The Widows s’inscrit donc parfaitement dans cette « littérature des frontières » (1994, p. 27) décrite par Simon, à la croisée des langues et des discours. La mise en valeur de l’altérité – qui ne présente, il faut le souligner, qu’un aspect de la richesse du texte – place le thème de la traduction/non-traduction au centre du roman. Les thèmes, la géographie du texte, la subversion des symboles nationaux, la langue... sont tous le signe des négociations identitaires complexes auxquelles doivent faire face les trois immigrantes, qui cherchent à trouver une voie – à « se traduire », au sens métaphorique en quelque sorte. Dans le contexte féministe du roman, on peut même dire qu’elles cherchent, par leur périple au-dessus des chutes du Niagara, à se traduire « d’objet en sujet ». Ce que Suzette Mayr parvient merveilleusement à faire est transcrire l’image des migrations spatiales en hybridité linguistique et en déplacement discursif, mais sans que les icones culturels canadiens ne viennent simplement remplacer les icônes culturels allemands (Omhovere, 2002, p. 2).

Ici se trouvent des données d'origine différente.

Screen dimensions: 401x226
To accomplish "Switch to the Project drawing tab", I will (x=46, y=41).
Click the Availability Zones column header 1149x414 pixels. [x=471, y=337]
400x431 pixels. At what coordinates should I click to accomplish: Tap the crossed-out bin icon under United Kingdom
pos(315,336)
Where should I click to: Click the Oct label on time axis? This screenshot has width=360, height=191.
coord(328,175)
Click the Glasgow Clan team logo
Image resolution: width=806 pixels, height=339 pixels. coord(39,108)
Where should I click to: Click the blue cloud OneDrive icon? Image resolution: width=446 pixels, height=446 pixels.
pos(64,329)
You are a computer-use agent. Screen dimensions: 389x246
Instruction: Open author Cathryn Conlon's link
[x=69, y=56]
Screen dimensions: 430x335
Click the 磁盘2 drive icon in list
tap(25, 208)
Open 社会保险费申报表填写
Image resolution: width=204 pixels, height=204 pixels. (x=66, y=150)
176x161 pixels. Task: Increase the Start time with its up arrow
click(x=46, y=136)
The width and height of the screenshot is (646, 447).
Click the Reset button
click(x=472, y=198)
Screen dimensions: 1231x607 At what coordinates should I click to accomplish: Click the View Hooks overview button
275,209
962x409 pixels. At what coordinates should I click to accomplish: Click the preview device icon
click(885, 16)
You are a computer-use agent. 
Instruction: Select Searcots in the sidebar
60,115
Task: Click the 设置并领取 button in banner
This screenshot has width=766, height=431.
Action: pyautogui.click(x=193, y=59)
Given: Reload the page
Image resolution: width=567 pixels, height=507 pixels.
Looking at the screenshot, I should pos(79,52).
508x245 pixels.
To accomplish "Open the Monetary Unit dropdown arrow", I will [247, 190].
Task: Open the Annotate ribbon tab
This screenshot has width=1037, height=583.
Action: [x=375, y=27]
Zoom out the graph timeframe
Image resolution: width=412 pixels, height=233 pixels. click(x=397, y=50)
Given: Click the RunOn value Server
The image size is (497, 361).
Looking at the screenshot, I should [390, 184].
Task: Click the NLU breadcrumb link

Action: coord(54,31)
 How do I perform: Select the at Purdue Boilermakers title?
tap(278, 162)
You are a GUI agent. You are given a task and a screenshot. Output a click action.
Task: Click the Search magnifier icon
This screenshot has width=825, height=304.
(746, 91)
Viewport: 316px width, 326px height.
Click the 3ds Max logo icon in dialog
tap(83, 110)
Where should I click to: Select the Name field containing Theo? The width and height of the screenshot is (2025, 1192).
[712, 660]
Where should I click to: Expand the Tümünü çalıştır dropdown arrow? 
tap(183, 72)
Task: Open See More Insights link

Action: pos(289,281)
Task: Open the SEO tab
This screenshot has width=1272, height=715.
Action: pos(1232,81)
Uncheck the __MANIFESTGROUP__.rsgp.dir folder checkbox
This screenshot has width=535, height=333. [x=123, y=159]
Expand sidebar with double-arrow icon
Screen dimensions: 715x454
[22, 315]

La fluidité des frontières (spatiales, culturelles, linguistiques) que présente Suzette Mayr illustre ce qu’Aritha Van Herk définit comme l’identité immigrante canadienne : « After all, it is journey, travel, movement, no place to it, maybe no purpose either, only longing and a continuous coming » (citée dans Kamboureli, 1996, p. 421). En somme, Mayr se rattache à toute cette nouvelle génération d’auteurs canadiens célébrés récemment par la presse, mais, étant basée à l’Ouest où, diront certains, les choses prennent beaucoup plus de temps à changer, elle a d’autant plus de mérite d’avoir tenté d’imposer sa vision subversive.

La traduction de ce texte en français a soulevé des problèmes complexes caractéristiques d’une écriture de perspective immigrante, dans laquelle les langues coexistent : il m’a fallu moi aussi, en tant que traductrice, trouver « des modes d’incorporation de l’altérité linguistique dans le texte » (Simon, 1994, p. 19). Ce qui ressort de cette analyse est, selon moi, que de telles traductions rappellent constamment à leurs lecteurs – par le jeu entre les langues ou les interactions entre des références culturelles hétéroclites – qu’ils sont en train de lire une traduction. Cela implique donc un nouveau type de lecture, où l’on n’a plus besoin de « suspend our disbelief » (c’est-à-dire oublier qu’on lit une traduction), mais bien où il est nécessaire de rester conscient de l’acte de traduction, afin de saisir la richesse et la complexité de ce type d’écriture qui cherche à « faire bouger les rapports d’altérité » (Simon, 1994, p. 151). L’image de la traduction évoque finalement très bien ce que Suzette Mayr, ainsi que d’autres auteur(e)s de sa génération, tentent de montrer par l’hybridité de leur écriture : « Le texte se dédouble mais pourtant jamais en copies identiques : la traduction est une dérive entre deux mondes possibles, là où bien d’autres encores seraient imaginables » (Rakusa & Ivekovic, 1989, p. 60).